O Palácio do Planalto confirmou a data: o Desenrola 2.0 será lançado em 4 de maio, em cerimônia com ministros e autoridades. Detalhes preliminares devem ser antecipados pelo presidente em pronunciamento já no Dia do Trabalhador, em 1º de maio. A iniciativa chega em ritmo acelerado, com a equipe econômica finalizando os últimos pontos.

Segundo interlocutores do governo, Fazenda e ministros mais ligados à base política enfim chegaram a um acordo sobre o uso do FGTS no programa. A decisão prevê que o Fundo Garantidor de Operações (FGO) aporte ao menos R$ 8 bilhões para cobrir possíveis inadimplências, e a expectativa interna é de que cerca de R$ 7 bilhões sejam liberados do FGTS para viabilizar as renegociações.

O ministro da Fazenda, Dario Durigan, segue em conversas diretas com o presidente, e fontes indicam que ajustes — inclusive com instituições financeiras — ainda podem ocorrer até o lançamento.
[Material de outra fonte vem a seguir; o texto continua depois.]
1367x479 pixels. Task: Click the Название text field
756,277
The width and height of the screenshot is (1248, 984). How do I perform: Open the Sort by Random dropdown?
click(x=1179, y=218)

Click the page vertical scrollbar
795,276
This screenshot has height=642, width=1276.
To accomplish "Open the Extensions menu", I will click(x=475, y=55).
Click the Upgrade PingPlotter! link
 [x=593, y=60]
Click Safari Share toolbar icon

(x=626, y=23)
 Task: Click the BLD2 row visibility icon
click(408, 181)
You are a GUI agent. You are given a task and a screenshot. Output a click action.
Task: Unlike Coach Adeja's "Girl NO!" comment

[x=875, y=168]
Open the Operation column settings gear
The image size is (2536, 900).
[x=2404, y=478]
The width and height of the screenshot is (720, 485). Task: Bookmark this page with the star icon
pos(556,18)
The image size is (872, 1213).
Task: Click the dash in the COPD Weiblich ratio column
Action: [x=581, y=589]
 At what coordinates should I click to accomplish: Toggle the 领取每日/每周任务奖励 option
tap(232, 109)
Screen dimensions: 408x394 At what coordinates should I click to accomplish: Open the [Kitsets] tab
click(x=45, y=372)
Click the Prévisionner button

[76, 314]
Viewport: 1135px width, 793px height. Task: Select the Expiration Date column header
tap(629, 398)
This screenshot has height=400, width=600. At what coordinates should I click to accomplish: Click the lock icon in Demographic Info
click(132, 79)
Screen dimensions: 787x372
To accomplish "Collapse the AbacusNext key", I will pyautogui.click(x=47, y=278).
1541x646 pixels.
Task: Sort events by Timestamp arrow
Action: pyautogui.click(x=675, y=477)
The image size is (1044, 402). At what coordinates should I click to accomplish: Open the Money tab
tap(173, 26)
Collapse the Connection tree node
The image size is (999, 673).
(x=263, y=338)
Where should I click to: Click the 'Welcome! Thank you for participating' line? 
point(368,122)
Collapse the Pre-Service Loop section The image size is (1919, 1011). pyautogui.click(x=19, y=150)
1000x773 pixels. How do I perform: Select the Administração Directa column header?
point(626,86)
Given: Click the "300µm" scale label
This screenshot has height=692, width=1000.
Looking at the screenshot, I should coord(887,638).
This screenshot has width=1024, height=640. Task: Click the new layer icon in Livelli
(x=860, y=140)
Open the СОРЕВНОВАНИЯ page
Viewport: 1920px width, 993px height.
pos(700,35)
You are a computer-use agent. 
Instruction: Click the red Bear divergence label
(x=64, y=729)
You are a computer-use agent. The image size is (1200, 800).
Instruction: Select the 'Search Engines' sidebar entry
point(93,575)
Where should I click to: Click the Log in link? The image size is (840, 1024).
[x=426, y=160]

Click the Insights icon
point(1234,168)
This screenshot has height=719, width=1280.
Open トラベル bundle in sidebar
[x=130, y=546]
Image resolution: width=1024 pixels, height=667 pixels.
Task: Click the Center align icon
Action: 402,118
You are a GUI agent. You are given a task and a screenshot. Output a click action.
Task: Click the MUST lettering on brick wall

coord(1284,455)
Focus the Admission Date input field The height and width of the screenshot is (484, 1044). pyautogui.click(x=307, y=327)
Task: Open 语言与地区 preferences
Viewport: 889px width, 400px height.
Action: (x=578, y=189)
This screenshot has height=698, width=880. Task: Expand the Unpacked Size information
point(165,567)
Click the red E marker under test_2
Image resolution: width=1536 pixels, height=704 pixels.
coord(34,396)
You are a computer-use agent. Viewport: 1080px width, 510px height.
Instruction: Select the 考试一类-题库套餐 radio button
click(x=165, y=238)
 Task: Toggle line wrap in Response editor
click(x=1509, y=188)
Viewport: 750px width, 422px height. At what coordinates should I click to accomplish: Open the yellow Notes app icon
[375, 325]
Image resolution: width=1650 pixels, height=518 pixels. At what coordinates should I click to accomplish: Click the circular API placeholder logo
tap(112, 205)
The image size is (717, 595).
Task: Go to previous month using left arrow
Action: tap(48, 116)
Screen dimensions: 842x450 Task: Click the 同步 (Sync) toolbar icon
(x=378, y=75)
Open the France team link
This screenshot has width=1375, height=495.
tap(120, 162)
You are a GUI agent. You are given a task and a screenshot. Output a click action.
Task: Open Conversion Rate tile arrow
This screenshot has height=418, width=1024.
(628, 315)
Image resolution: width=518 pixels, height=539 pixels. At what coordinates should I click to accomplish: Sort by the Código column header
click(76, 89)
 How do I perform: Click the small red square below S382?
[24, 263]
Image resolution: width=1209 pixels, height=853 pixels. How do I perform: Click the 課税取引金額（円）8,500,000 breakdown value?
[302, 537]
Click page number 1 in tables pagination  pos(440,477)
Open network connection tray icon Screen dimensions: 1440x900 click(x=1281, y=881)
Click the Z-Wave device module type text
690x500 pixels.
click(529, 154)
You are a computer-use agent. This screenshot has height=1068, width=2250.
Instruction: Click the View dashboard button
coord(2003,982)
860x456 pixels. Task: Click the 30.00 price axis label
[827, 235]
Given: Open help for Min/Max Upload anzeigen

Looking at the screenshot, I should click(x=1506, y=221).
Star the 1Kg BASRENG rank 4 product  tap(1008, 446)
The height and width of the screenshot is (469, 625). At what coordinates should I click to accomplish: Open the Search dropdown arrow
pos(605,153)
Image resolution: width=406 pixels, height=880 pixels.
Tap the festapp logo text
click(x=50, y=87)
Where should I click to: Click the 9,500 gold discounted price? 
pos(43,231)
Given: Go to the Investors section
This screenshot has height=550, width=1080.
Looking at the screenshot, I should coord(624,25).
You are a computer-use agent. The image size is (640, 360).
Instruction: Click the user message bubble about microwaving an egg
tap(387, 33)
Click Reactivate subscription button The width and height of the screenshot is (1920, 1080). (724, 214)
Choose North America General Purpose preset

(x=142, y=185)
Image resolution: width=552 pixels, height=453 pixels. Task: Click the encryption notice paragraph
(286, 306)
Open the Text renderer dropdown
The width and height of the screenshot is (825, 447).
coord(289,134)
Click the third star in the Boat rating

A opção por recorrer ao FGTS e mobilizar o FGO tem potencial para acelerar adesões, mas também suscita questionamentos sobre precedentes na gestão de recursos de poupança social.

No Planalto, a leitura oficial é política: o aumento do endividamento das famílias tem pressionado a avaliação do governo, e o Desenrola 2.0, junto com recentes medidas trabalhistas, foi escalado como resposta com horizonte eleitoral. Resta saber se o pacote, ao oferecer alívio imediato, conseguirá equilibrar custo fiscal, responder a críticas e traduzir-se em ganhos sólidos na opinião pública.